I just want to enjoy what I wear until the seams fray and the colour fades until you can barely recognize the print of it anymore. I remember my grandmother and her dresses. She had the sturdy fabric ones that could withstand the elements then her beautiful silky dresses that she saved for special occasions. Why conduct your day feeling all glum when you can do it feeling all sassy. It is incredible how much of a difference I feel from when I used to walk for exercise compared to now when I walk for pleasure. Me and Latte with our feet hitting the pavement with a grin from ear to ear. I feel like a whole different person when done up in my favourite clothes compared to if I was just wearing jeans and a tee. It is the same mentality from when I was in my 20’s and the decision was made to get waxed down under. Sarah Jessica Parker said it in Sex in the City. When you feel great in what you are wearing (specifically down there) it just give you this sassy sway in your step. Trust me. You will be able to tell.  The over confident gal knows she scaped down there and the one holding back well it is going to take a lot more shots and a few more drinks before getting down to the dirty.

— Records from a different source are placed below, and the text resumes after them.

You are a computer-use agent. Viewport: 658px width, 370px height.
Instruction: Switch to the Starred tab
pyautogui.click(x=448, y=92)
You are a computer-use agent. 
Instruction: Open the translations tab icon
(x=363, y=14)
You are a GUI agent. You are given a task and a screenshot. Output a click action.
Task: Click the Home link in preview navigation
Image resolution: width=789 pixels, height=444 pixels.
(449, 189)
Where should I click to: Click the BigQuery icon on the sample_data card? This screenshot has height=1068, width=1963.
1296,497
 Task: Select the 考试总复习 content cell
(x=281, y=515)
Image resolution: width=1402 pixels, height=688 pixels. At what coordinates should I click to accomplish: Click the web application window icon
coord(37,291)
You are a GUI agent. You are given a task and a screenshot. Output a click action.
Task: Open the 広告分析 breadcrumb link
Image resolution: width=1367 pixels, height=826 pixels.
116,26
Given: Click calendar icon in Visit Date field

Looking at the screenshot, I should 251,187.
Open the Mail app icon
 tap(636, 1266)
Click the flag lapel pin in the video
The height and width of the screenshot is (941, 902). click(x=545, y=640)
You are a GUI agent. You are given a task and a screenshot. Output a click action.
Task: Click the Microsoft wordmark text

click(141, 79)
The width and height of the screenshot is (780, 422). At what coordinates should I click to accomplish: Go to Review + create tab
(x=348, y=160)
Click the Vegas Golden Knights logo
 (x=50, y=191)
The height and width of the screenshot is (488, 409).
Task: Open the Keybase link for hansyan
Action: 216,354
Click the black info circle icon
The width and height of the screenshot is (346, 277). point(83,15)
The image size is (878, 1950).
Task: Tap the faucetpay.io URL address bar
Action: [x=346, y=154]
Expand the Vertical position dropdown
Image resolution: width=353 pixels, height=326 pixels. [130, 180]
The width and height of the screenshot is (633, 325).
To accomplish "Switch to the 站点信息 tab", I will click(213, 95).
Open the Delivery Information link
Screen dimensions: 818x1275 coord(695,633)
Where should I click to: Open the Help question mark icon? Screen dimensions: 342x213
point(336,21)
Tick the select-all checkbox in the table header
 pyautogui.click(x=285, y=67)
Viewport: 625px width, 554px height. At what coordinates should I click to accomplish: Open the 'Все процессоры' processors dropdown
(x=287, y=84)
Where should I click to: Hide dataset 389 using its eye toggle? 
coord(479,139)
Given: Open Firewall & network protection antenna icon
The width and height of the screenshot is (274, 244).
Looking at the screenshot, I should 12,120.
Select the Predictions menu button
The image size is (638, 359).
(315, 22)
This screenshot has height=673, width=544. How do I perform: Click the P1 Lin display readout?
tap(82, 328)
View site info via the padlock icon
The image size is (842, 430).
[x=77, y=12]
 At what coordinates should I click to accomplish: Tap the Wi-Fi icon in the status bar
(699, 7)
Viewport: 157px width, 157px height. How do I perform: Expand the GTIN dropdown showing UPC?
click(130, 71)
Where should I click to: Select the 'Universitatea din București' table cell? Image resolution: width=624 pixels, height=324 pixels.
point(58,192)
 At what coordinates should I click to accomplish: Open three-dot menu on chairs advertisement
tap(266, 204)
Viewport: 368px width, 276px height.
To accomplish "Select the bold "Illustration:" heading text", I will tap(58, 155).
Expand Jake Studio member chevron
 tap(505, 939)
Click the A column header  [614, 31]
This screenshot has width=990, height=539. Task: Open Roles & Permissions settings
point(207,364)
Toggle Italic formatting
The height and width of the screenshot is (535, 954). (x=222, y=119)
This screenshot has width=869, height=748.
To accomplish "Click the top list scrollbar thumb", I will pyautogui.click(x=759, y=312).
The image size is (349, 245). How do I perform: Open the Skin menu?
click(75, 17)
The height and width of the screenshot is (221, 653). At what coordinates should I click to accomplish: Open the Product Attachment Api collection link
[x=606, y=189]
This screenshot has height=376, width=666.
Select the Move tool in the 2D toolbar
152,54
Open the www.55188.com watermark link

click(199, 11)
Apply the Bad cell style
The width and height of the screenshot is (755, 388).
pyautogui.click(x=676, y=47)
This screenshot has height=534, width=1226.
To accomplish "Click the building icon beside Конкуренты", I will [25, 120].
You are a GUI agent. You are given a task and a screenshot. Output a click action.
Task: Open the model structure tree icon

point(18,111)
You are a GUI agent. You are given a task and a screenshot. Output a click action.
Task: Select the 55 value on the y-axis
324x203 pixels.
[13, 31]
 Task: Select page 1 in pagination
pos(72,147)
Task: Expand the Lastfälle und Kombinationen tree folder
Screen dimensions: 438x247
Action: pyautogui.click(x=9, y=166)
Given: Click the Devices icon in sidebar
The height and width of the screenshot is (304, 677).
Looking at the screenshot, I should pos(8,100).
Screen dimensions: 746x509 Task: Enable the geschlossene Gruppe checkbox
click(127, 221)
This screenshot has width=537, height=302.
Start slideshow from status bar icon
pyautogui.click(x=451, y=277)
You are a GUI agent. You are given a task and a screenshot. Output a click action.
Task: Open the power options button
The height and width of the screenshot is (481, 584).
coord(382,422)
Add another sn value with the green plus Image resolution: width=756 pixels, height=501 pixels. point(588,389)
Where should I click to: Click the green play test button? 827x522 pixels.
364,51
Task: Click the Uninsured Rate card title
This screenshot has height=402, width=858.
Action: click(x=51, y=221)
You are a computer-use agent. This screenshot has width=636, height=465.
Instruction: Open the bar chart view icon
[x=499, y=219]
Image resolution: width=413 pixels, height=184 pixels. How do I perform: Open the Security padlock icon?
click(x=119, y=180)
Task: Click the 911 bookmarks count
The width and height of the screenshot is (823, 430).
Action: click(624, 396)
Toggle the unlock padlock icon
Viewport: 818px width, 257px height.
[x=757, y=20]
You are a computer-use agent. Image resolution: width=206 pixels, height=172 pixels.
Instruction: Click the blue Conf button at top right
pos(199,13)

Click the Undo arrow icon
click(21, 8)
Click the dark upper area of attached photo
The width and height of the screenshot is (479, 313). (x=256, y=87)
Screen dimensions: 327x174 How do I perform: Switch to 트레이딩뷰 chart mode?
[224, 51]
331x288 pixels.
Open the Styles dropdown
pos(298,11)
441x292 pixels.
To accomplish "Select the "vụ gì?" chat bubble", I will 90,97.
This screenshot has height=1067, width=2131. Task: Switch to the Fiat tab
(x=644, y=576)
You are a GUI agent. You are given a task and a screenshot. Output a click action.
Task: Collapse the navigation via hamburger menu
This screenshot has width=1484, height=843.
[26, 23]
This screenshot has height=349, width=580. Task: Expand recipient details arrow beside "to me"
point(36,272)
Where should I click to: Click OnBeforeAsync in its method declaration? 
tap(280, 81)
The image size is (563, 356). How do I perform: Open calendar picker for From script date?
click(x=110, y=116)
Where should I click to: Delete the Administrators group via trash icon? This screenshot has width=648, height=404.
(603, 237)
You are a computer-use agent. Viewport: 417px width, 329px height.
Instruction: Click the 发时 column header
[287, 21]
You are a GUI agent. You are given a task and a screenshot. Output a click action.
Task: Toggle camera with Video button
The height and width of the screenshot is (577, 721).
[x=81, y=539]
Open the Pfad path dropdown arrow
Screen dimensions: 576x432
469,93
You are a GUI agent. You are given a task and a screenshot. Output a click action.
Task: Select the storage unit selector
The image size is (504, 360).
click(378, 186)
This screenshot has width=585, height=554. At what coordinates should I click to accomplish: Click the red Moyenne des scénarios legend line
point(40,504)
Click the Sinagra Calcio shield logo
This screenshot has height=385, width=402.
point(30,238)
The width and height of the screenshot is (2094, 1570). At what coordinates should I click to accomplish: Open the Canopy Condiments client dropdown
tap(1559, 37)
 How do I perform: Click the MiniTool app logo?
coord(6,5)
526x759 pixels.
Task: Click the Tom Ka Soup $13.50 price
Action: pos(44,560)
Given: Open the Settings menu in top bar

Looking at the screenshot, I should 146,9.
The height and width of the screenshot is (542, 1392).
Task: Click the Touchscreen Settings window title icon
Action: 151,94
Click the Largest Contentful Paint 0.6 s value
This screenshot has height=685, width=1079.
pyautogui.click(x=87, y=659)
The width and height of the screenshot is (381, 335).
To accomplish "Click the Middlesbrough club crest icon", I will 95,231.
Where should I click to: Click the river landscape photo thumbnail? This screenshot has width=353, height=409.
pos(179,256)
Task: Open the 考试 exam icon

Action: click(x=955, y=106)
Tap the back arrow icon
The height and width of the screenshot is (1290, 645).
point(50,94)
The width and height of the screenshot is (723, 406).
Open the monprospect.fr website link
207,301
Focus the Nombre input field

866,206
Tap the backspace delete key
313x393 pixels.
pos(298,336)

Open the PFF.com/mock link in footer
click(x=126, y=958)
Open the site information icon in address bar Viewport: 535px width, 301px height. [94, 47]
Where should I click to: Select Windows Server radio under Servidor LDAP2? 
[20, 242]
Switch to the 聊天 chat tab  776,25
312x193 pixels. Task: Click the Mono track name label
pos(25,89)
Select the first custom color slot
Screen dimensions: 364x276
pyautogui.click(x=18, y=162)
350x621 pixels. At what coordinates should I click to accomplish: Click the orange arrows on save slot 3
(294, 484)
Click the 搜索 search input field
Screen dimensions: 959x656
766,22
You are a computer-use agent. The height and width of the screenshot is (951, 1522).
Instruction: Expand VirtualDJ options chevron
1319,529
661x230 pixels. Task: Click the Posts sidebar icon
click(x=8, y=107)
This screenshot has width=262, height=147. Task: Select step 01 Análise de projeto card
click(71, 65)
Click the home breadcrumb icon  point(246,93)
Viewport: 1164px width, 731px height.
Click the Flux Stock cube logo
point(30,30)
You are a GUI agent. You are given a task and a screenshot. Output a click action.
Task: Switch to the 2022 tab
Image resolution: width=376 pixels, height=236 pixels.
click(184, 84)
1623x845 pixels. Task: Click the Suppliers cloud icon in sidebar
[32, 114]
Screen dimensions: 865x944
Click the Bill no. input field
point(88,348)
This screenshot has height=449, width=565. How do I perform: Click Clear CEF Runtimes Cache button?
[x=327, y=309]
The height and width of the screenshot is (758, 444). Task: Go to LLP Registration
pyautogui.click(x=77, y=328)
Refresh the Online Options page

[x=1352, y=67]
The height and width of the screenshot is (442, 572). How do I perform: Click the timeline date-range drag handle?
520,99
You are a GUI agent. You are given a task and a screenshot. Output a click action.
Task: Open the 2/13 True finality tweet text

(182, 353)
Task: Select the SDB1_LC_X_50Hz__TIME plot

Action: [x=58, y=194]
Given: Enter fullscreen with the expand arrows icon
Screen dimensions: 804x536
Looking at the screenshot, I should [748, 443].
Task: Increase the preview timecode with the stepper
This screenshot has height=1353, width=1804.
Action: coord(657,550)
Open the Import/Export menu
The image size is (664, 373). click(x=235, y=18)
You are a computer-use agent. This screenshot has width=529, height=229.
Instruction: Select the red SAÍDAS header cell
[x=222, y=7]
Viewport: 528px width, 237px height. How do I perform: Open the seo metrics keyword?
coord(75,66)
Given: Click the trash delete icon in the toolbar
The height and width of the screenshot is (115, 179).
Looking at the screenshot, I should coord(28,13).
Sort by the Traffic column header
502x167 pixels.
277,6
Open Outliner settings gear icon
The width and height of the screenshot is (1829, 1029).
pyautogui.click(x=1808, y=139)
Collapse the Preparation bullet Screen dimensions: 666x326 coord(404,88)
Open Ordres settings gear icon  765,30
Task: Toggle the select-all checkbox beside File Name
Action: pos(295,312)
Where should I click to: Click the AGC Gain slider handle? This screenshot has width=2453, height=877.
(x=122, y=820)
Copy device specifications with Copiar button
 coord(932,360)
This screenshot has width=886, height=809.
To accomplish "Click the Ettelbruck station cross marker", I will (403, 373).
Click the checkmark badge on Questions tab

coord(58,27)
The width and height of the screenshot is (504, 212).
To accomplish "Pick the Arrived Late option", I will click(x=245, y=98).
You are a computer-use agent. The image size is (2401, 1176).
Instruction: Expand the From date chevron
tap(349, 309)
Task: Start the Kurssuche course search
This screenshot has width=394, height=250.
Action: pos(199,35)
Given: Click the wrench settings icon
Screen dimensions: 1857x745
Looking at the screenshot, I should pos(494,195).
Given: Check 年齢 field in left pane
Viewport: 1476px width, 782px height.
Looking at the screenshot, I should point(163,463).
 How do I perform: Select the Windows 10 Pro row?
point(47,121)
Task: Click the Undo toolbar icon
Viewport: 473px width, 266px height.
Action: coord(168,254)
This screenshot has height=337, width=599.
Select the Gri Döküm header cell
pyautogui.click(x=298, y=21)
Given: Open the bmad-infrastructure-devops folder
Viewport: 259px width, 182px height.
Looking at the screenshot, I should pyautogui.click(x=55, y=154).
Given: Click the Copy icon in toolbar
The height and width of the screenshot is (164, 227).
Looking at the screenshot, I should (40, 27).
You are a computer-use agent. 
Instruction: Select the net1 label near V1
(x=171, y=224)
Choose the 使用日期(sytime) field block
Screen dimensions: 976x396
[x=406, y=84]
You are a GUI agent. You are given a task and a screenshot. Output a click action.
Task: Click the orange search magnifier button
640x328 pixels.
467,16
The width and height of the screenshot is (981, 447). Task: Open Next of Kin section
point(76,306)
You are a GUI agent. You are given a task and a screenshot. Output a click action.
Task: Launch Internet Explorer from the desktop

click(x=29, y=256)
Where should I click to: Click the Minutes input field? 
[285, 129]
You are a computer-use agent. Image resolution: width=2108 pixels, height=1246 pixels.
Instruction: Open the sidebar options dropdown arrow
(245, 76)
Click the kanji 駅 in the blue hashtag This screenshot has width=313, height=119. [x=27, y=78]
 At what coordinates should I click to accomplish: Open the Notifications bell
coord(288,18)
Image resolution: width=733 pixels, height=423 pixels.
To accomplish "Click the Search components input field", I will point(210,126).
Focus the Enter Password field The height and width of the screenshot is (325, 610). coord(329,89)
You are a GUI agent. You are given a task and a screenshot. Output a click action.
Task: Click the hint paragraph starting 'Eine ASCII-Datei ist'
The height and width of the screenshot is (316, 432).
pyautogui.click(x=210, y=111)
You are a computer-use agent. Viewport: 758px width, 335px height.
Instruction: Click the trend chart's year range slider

Maybe it takes loving who you are on the outside before you can dig deeper and see what lays underneath. It also could be something that comes with age. As your looks begin to fade and the hands of time begin to ravish your body you no longer see yourself as the young bombshell you once were. We all have a tad more confidence when we are younger. It gets eaten away by time and all the hardships we are forced to overcome. Like rocks on a windshield it only takes one to make the whole thing crack. Without youth on your side who do you become? It depends on what kind of care you had taken care of yourself and the work that you are committed to putting in now. The endpoint always changes. We never truly know what the final hand will be. Sometimes we think we know we are going and *BANG* things change. I never would have imagined my parents getting a divorce. My life would have ended up so much differently. I may or may not be a mom. Probably maybe but not with my husband. I never would have left BC if they were together. I always loved to visit. It grew harder when they were apart.  Life grew impossible when they grew apart.

Everything, EVERYTHING though happens for a reason. The good, bad and the ugly. We just can’t see it now. Maybe in time the truth will unfold onto us while we can still appreciate it. Maybe not. I hope so. It is a true shame that some people get tortured with living their biggest nightmares over and over again without ever knowing the purpose or why. What if the reason was that there was no reason at all. That it all just happens by chance. Just like the flip of the coin or the roll of the dice the outcome is never guaranteed. Yes if you flip a coin it is 50/50 but the reality is the outcome is kind of always the same? If we can’t control our destiny and the best we can do is have blind faith would it make the most sense to truly try to be present in the moment. This moment. Like in the right here and the right now. I know it is so hard to do.  We have been trained to want everything immediately. We plot, plan an execute a plan to get what we want. We don’t care about the process. We torture our own beings and the ones around us with our manic behaviour trying to make sense of it all. WE obsess about the past we obsess about the future and everything in between. Maybe it is not so much as having to tolerate as it is more a letting of things be.  The natural occurrence of what may with the hopes and desire of what could be will end up dancing in harmony in ways we could have never foreseen.